▶ _Problem details_: Write out the whole listing below so that every line matches exactly.

[[ Information open ]]

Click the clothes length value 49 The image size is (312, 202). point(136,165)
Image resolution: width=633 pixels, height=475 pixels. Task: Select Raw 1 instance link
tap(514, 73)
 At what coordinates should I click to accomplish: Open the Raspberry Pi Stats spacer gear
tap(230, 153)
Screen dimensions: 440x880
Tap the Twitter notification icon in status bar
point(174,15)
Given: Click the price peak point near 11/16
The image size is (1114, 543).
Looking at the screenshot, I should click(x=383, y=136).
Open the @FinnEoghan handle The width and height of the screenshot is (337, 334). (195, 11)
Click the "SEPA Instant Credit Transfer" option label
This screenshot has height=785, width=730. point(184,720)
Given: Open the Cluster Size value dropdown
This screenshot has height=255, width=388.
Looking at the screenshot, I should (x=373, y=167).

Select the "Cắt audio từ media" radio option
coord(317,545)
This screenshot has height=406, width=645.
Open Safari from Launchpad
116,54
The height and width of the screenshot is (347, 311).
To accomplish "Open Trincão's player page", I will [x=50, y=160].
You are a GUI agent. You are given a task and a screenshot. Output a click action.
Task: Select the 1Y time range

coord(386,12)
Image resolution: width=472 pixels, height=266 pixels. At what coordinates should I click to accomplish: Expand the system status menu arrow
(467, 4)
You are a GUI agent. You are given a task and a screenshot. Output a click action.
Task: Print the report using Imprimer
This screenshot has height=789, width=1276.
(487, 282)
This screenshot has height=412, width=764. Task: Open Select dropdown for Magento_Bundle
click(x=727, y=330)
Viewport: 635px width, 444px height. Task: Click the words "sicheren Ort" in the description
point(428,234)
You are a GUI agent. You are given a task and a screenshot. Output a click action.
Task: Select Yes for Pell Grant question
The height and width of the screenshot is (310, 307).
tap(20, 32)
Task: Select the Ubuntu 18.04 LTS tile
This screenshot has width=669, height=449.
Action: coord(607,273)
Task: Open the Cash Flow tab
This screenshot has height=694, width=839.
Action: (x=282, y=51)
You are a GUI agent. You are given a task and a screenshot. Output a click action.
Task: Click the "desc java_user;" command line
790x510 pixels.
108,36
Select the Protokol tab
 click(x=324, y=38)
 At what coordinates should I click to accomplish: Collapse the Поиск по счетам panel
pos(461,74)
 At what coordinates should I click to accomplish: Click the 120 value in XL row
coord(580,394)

[[ Information closed ]]

▶ _Output_:
Click the clothes length value 49 The image size is (312, 202). point(136,165)
Image resolution: width=633 pixels, height=475 pixels. Task: Select Raw 1 instance link
tap(514, 73)
 At what coordinates should I click to accomplish: Open the Raspberry Pi Stats spacer gear
tap(230, 153)
Screen dimensions: 440x880
Tap the Twitter notification icon in status bar
point(174,15)
Given: Click the price peak point near 11/16
The image size is (1114, 543).
Looking at the screenshot, I should click(x=383, y=136).
Open the @FinnEoghan handle The width and height of the screenshot is (337, 334). (195, 11)
Click the "SEPA Instant Credit Transfer" option label
This screenshot has height=785, width=730. point(184,720)
Given: Open the Cluster Size value dropdown
This screenshot has height=255, width=388.
Looking at the screenshot, I should (x=373, y=167).

Select the "Cắt audio từ media" radio option
coord(317,545)
This screenshot has height=406, width=645.
Open Safari from Launchpad
116,54
The height and width of the screenshot is (347, 311).
To accomplish "Open Trincão's player page", I will [x=50, y=160].
You are a GUI agent. You are given a task and a screenshot. Output a click action.
Task: Select the 1Y time range

coord(386,12)
Image resolution: width=472 pixels, height=266 pixels. At what coordinates should I click to accomplish: Expand the system status menu arrow
(467, 4)
You are a GUI agent. You are given a task and a screenshot. Output a click action.
Task: Print the report using Imprimer
This screenshot has height=789, width=1276.
(487, 282)
This screenshot has height=412, width=764. Task: Open Select dropdown for Magento_Bundle
click(x=727, y=330)
Viewport: 635px width, 444px height. Task: Click the words "sicheren Ort" in the description
point(428,234)
You are a GUI agent. You are given a task and a screenshot. Output a click action.
Task: Select Yes for Pell Grant question
The height and width of the screenshot is (310, 307).
tap(20, 32)
Task: Select the Ubuntu 18.04 LTS tile
This screenshot has width=669, height=449.
Action: coord(607,273)
Task: Open the Cash Flow tab
This screenshot has height=694, width=839.
Action: (x=282, y=51)
You are a GUI agent. You are given a task and a screenshot. Output a click action.
Task: Click the "desc java_user;" command line
790x510 pixels.
108,36
Select the Protokol tab
 click(x=324, y=38)
 At what coordinates should I click to accomplish: Collapse the Поиск по счетам panel
pos(461,74)
 At what coordinates should I click to accomplish: Click the 120 value in XL row
coord(580,394)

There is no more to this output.